§ YOUR TASKS:
1. Summarize the engine cylinder description in two sentences.
2. From the engine cylinder description, reproduce the passage starting with "Cylinder, 330 is" and going on through "12:1, or greater.".

§ DOCUMENT SEGMENT:
------------------------------------------------

Cylinder 330 of engine 110 is defined at least partially by combustion chamber walls 332 and further by piston 336 positioned therein. Piston 336 can be connected to crankshaft 340. A starter motor (not shown) may be coupled to crankshaft 340 via a flywheel (not shown), or alternatively direct engine starting may be used. In one particular example, piston 336 may include a recess or bowl (not shown) to help in forming stratified charges of air and fuel, if desired. However, in an alternative embodiment, a flat piston may be used.

Cylinder, 330 is shown communicating with intake manifold 210 and exhaust manifold 220 via respective intake valve 352 and exhaust valve 354. Note that each cylinder of engine 110 can include two or more intake valves and/or two or more exhaust valves. Cylinder 330 can have a compression ratio, which may be defined as the ratio of volumes when piston 336 is at bottom center to when piston 336 is at top center. In one example, the compression ratio may be approximately 9:1. However, in some examples where different fuels are used, the compression ratio may be increased. For example, it may be between 10:1 and 11:1 or 11:1 and 12:1, or greater.

------------------------------------------------

§ INFORMATION PROVIDED:
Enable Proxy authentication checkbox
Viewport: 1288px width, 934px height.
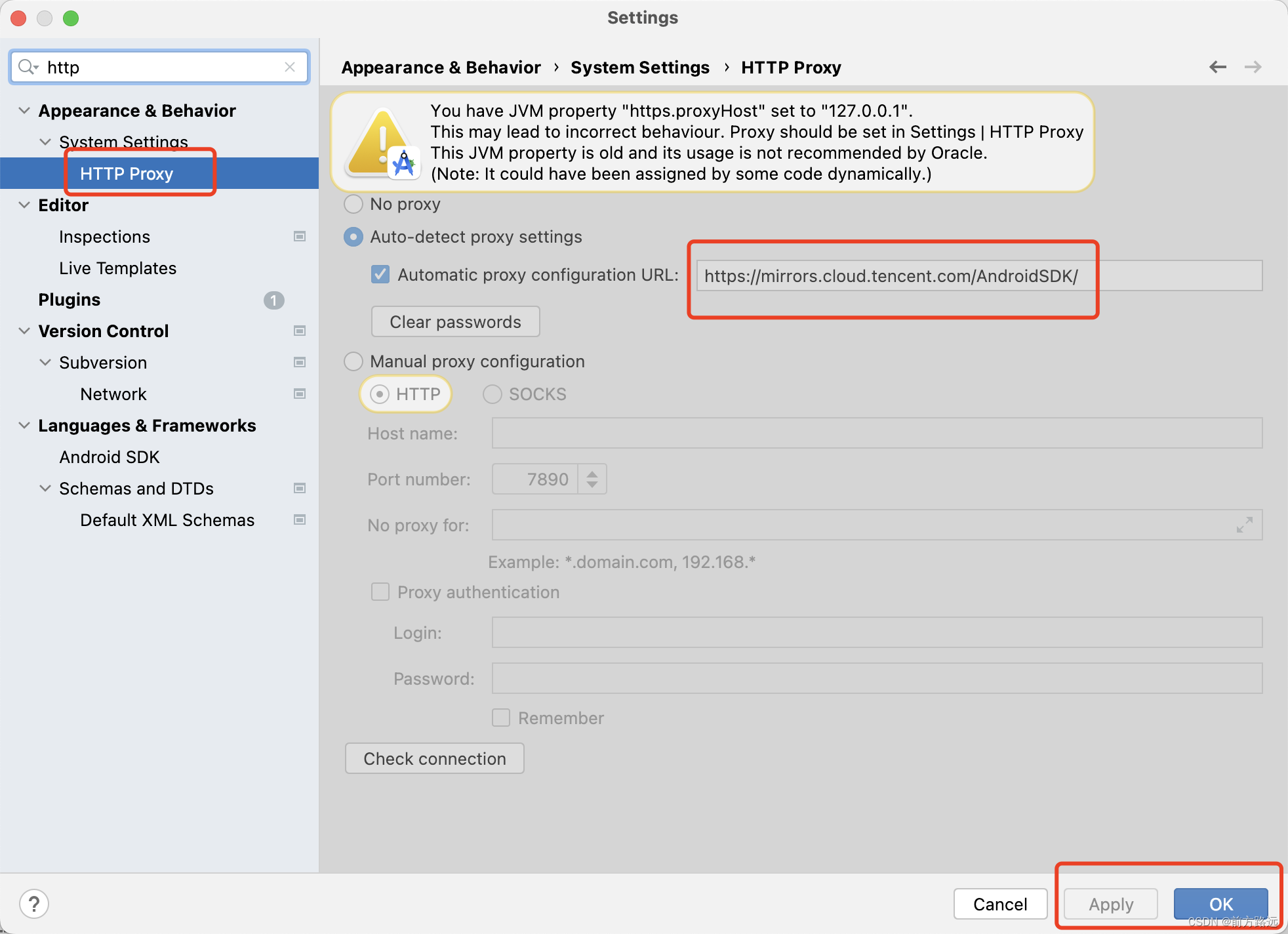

------------------------------------------------

§ WRITTEN RESPONSES:
1. Cylinder 330 of engine 110 is defined by combustion chamber walls 332 and by piston 336, which can be connected to crankshaft 340 and may have a recess or bowl for stratified air and fuel charges or may instead be flat. The cylinder communicates with intake manifold 210 and exhaust manifold 220 through intake valve 352 and exhaust valve 354, and its compression ratio may be about 9:1 or may be increased when different fuels are used.

2.
Cylinder, 330 is shown communicating with intake manifold 210 and exhaust manifold 220 via respective intake valve 352 and exhaust valve 354. Note that each cylinder of engine 110 can include two or more intake valves and/or two or more exhaust valves. Cylinder 330 can have a compression ratio, which may be defined as the ratio of volumes when piston 336 is at bottom center to when piston 336 is at top center. In one example, the compression ratio may be approximately 9:1. However, in some examples where different fuels are used, the compression ratio may be increased. For example, it may be between 10:1 and 11:1 or 11:1 and 12:1, or greater.